There are some things a son shouldn’t know about his mother…sure, let him speculate, but let’s not confirm!
So, I went into my basement to get them. The plan? Straight to the firepit.
These are journals I sought never to return to.
Just the sight of them overwhelms me.
As I picked up the dusty crate, I saw one on the top with a scripture: “Tis grace hath brought me safe thus far, and grace will lead me home.”
I grew curious.
At which stage of my life was this? I reluctantly opened it. I began to read. I began to cry.
I had a few random journals from middle school and high school, but the bulk of my journals began in college. I quickly searched for the blue journal – the very first one from my freshman year at Penn State. If I’m going to read through some of these, I guess I should start from the beginning.
The pages bleed with questions —
Who am I?
What do I want my life to look like?
Why am I here?
Who is God and what does He want from me?
What’s right?
What’s wrong?
What’s meaningful?
What’s real?
What’s the meaning of life?
Why do I feel like this?
Why is this so hard?
Why am I sad?
Why am I anxious?
How can I feel better?
How can I be better?
Question after question – challenging everything – searching for truth. What I find as I read, is a young woman who really just wanted what I think we all want –
I wanted love.
I wanted acceptance.
I wanted the truth.
I wanted to be seen and heard.
I wanted to know who I was and why I was here.
I wanted to know all the same things one asks after a funeral…
It’s funny –
I always wanted to be the kid who went to college and had the time of her life. Carefree and reckless.
Nope. Dead serious. Reading Thoreau, Emerson, Plath, Sexton, the Bible … trying to map out what life was about and how I was going to live it. I still get on my own nerves with this a little. Like, just go play some beer pong like a normal college kid or something…(legally, of course, for anyone underage reading this!)
Instead, it was one of life’s valleys. Literally, it makes me laugh to think that God put me in “Happy Valley.”
This valley wasn’t so happy. It was my first real reckoning.

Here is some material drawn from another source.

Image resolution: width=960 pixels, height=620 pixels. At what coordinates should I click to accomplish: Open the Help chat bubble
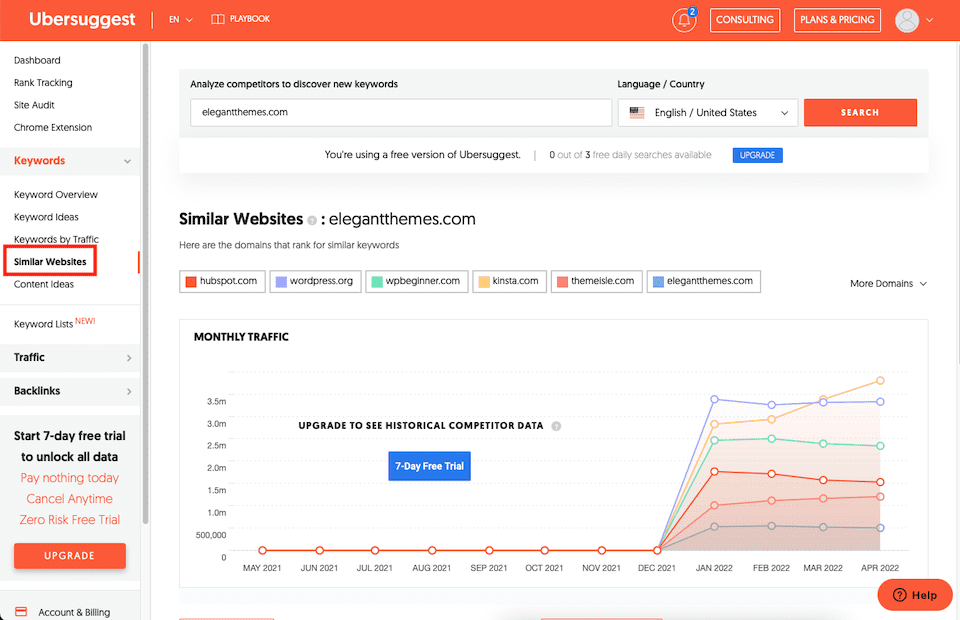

The beginning of an unraveling.
Some of what I read still grieves me. I feel lit all again.
Some of it, I feel healed from.
And some of it, I’ve learned, must be dealt with at every stage of our journey.
That unraveling doesn’t end –
We are challenged in our belief systems as we choose careers, as we choose spouses, at the arrival of our children, as we start to raise our children.
We deal with things and we arrive at the next stage, only to discover we have more to deal with! And if we don’t deal with our stuff, our stuff will deal with us.
As I continued to read – at times reluctant, and at times feeling like a spectator, one thing continued to amaze me.
As I asked questions.
As I chose rebellion.
In times where pain and bitterness led me down dark roads before I could find healing, there was always one constant.
Every entry sought God.
Even at my worst.
And some of these entries are ugly – hard to read.
But there are always cries for help, a longing for truth, and a pursuit of God’s will.
As I sat and I read, I saw the promises God has fulfilled in my life.
The funeral points back to the questions I asked so young.
I was asking about significance.
I was defining success.
I was thinking about what it means to impact?
I was pondering legacy. We all leave one, what would mine be?
The question is, when it all ends – when your children and your grandchildren speak at your funeral, what will they say?
I promise, their words will tell the story.
When Jesus said the most important command is to love God and love others He tells us about the meaning of life.
It’s relational.
It’s not in posts.
Or job titles.
It’s not your bank account.
The journals are all attempts toward the end goal of a life fully lived.
Each word with a deliberate aim at healing, loaded and striving for the fullness of an authentic self made in the image of God.
The fourwheeler is just proof that God holds us every step of the way.
Everyone should ask themselves who they are and why they are here.
Everyone should ask themselves what’s the meaning of life.
And I hope that everyone can see that God is with us, at every turn, at every step whispering “Trust me. My plan is better.”